On top of that, a dozen machine learning and artificial intelligence projects are in the pilot or developmental phase, while four more are fully operational, according to an agency spokesperson.
The projects are part of GSA‘s “eliminate, optimize or automate” effort over the last two years, an effort that’s only speeding up over time, the spokesperson said.
“We expect that the velocity of AI/ML adoption will accelerate similar to our [robotic process automation] program over the next few years,” the spokesperson said. “The various pilots and projects are on different deployment timeframes but cover all our primary mission areas including Public Buildings Service, Federal Acquisition Service, finance, IT and HR.”
One such project is the Solicitation Review, which uses supervised ML to predict whether federal IT solicitations posted to beta.SAM.gov are compliant with Section 508 of the Rehabilitation Act, which lays out IT accessibility requirements. The tool helps GSA employees more efficiently review solicitations and reduces the risk of noncompliance.
A second automation project is a virtual assistant that provides employees with IT self-help capabilities.
GSA doesn’t rely on one procurement method for AI services, instead using a number of contracts to encourage competition and equity among small and disadvantaged businesses. Such contracts are made available to other agencies as well.
Automation spans a number of technologies including ML, natural language processing, chatbots and RPA — the last of which is often the lowest-hanging fruit for agencies. The State Department, Social Security Program, U.S. Patent and Trademark Office, Department of Labor, Army, Air Force, and Navy are among the agencies that have RPA programs.

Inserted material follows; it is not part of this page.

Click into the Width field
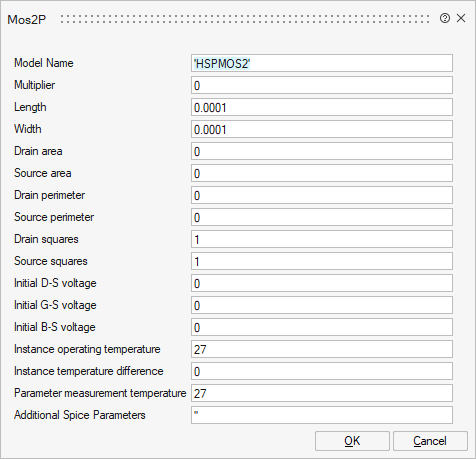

A big reason automation projects are on the rise governmentwide is the Federal RPA Community of Practice (CoP) and its voluntary leadership team within GSA, said Jim Walker, chief technology officer at UiPath, during a recent ACT-IAC event.
The government-only user group launched in 2019 and has grown to 69 member agencies and about 1,200 attendees on monthly calls.
In November, the CoP issued a State of Federal RPA report —the first detailed review of the technology across government. The report found a 110% increase in deployed automations between fiscal 2019 and 2020.
Additionally, the report found a 195% increase in capacity hours created.
The CoP created a maturity model for agencies to gauge their RPA progress and saw a 70% increase in Level 4 projects, which went from zero to five between fiscal 2019 and 2020.
While only 23 agencies participated in the first report, that number should grow with enthusiasm for RPA.
GSA Chief Financial Officer Gerard Badorrek recently oversaw a 100-day, industry-wide challenge to create RPA solutions that improved the experience for agencies submitting budget justifications. A total of 10 RPA solutions came out of the event, and 12 employees were trained in the technology.